**TEXT TO READ**
###

The F-35 Is a Bargaining Chip Again: Reading Trump's Play to Re-Engage Erdoğan

Restoring Turkey to the F-35 line would unwind a Trump-administration penalty from 2019 — and it tells us more about Washington's bargaining table than about Ankara's industrial plans.

Reports circulated on 7 July 2026 that US President Donald Trump is preparing to tell President Recep Tayyip Erdoğan he will lift the 2019 ban on Turkish participation in the F-35 programme. Telegram · The Cradle

On 7 July 2026 the New York Times reported, via Telegram channels including @wfwitness, @rnintel and @thecradlemedia, that US President Donald Trump intends to tell his Turkish counterpart Recep Tayyip Erdoğan this week that he is prepared to restore Turkey's access to the F-35 stealth-fighter programme — a reversal of the 2019 ban Washington imposed after Ankara took delivery of Russian S-400 air-defence systems. The same reports note that Israeli Prime Minister Benjamin Netanyahu is opposed. The Cradle's framing puts the Israeli objection in the headline; the NYT positioning, as relayed by the channels above, centres Trump and Erdoğan as the principals.

The headline reads like defence journalism. It isn't. It is, more precisely, a message from Washington to Ankara — and, separately, to Jerusalem — about which relationships the White House considers expendable right now.

What the ban actually was, and why it still binds

Turkey was an original F-35 partner nation from the programme's inception in 1999 and was producing airframes and components through Turkish Aerospace Industries. In 2019 the Trump administration moved Turkey out of the programme after Ankara activated S-400 batteries purchased from Rosoboronexport, on the grounds that the Russian system could harvest the F-35's radar and electronic signatures. Turkey was also sanctioned under CAATSA. Ankara responded by acquiring a Russian-made S-400 squadron and pursuing a domestic fifth-generation fighter, the TAI KAAN, whose first flight occurred in 2024. None of that resolves the underlying tension: a NATO member operating Russian strategic air-defence on Turkish soil, alongside Western airframes.

A "restoration" in 2026 would not be a simple reboot. It would require Ankara to sit in the same programme room with contractors — Lockheed Martin, Pratt & Whitney, Northrop Grumman — that spent seven years writing off Turkish suppliers from their supply chains. It would also require some answer to the S-400 question that the public record has not documented.

###

**TASKS TO PERFORM**
**a.** Write out the part of the F-35 article between "On 7 July 2026 the" and "expendable right now.", inclusive, word for word.
**b.** Answer these questions from the F-35 article:
(i) Which Israeli leader is reported to oppose restoring Turkey's F-35 access?
(ii) In what year did the TAI KAAN make its first flight?
(iii) Which three contractors does the article name?

###

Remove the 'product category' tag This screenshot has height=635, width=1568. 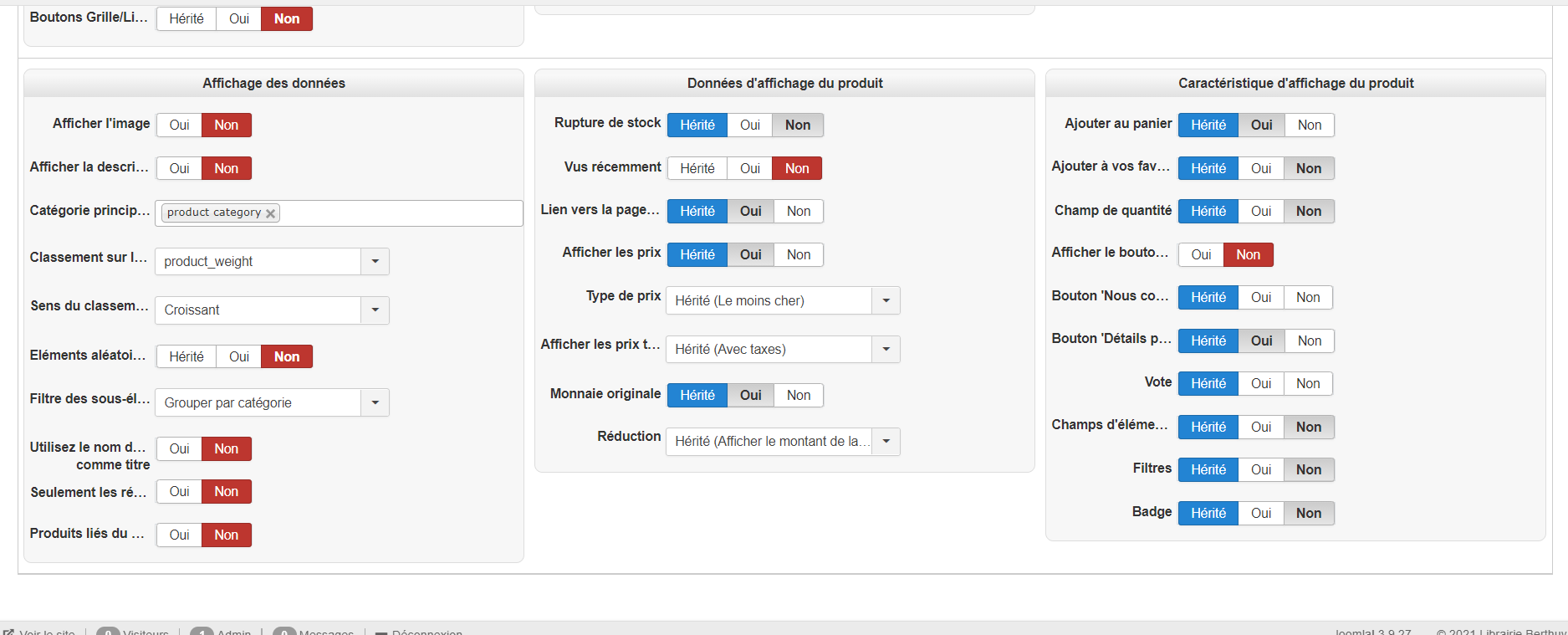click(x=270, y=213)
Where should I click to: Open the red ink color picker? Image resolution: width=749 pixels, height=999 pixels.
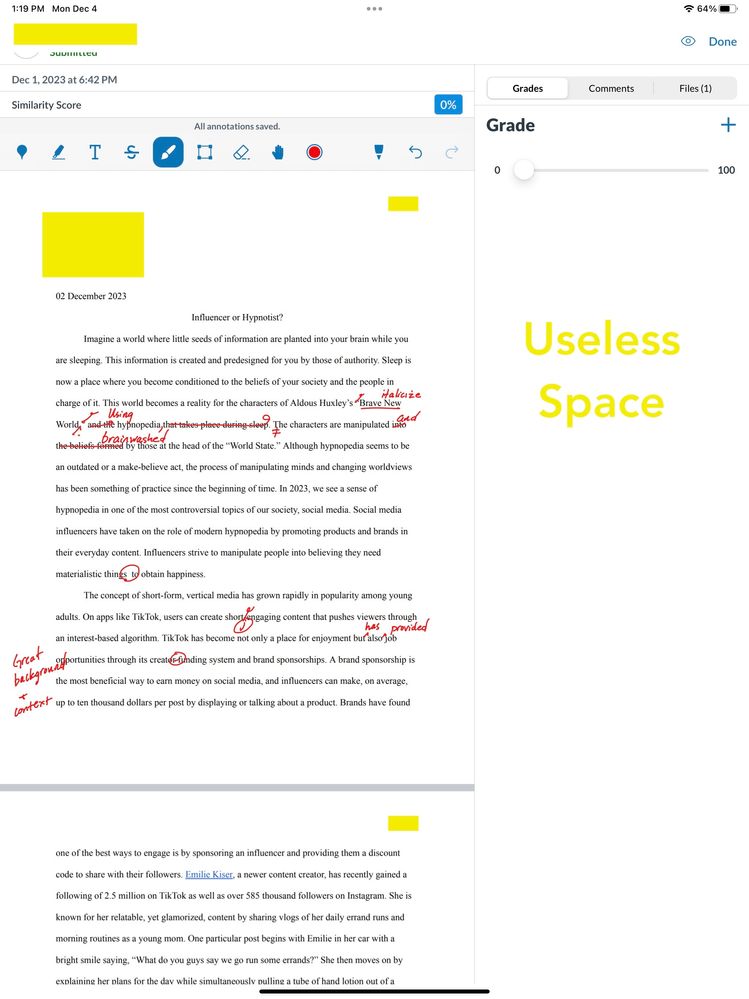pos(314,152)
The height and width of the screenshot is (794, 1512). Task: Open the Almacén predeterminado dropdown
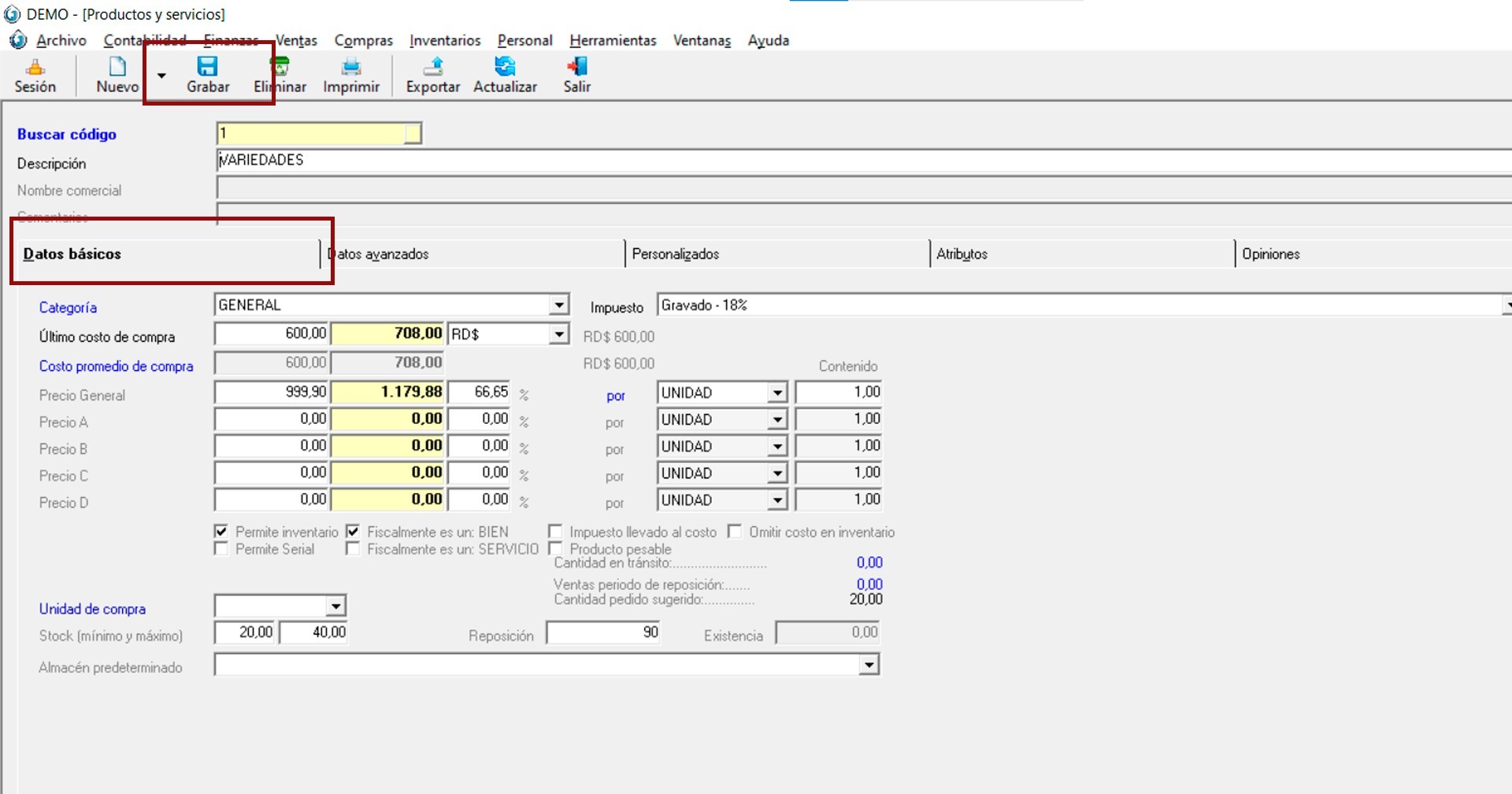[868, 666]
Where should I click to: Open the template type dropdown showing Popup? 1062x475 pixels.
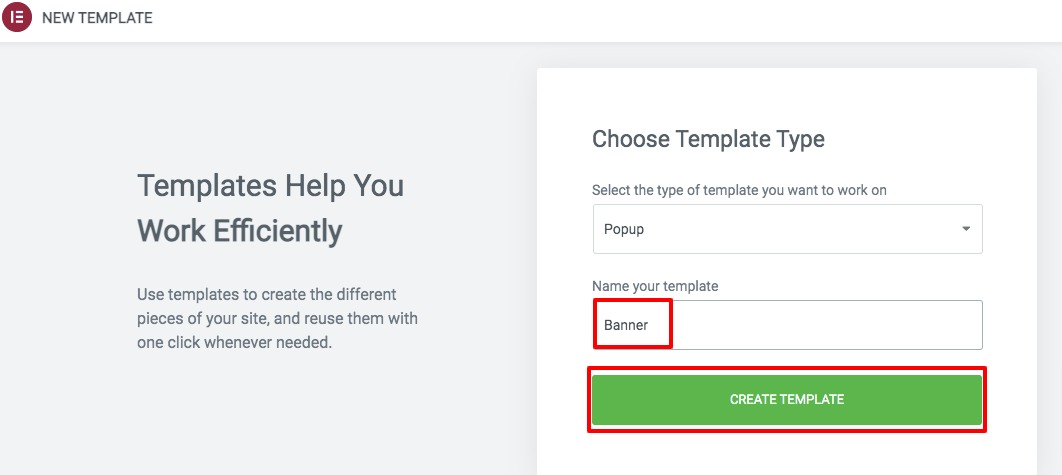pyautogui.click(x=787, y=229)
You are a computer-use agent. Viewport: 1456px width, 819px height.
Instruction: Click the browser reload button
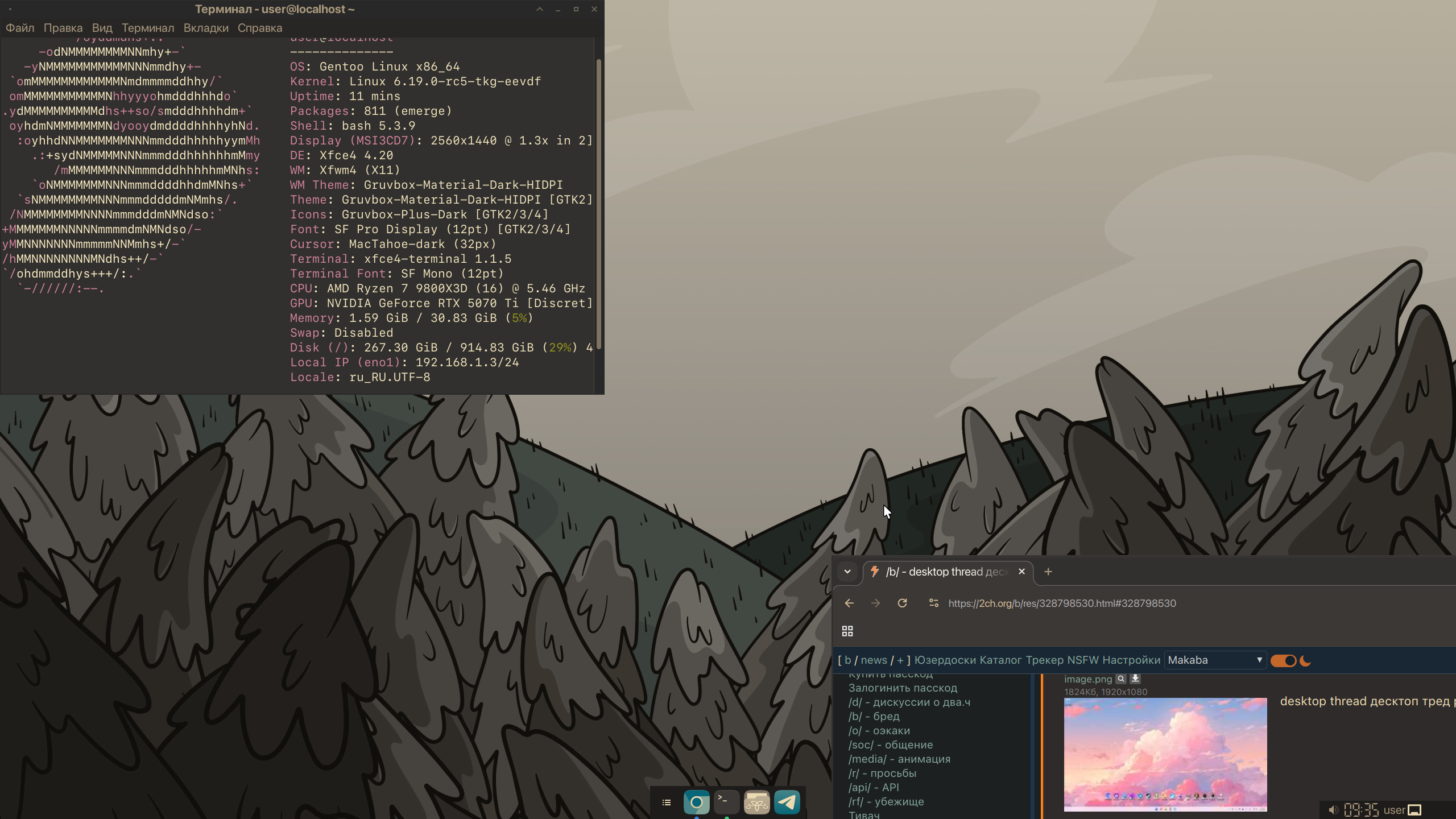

###

**SOLVED PROBLEMS**
**a.**
On 7 July 2026 the New York Times reported, via Telegram channels including @wfwitness, @rnintel and @thecradlemedia, that US President Donald Trump intends to tell his Turkish counterpart Recep Tayyip Erdoğan this week that he is prepared to restore Turkey's access to the F-35 stealth-fighter programme — a reversal of the 2019 ban Washington imposed after Ankara took delivery of Russian S-400 air-defence systems. The same reports note that Israeli Prime Minister Benjamin Netanyahu is opposed. The Cradle's framing puts the Israeli objection in the headline; the NYT positioning, as relayed by the channels above, centres Trump and Erdoğan as the principals.

The headline reads like defence journalism. It isn't. It is, more precisely, a message from Washington to Ankara — and, separately, to Jerusalem — about which relationships the White House considers expendable right now.

**b.**
(i) Prime Minister Benjamin Netanyahu
(ii) 2024
(iii) Lockheed Martin, Pratt & Whitney, and Northrop Grumman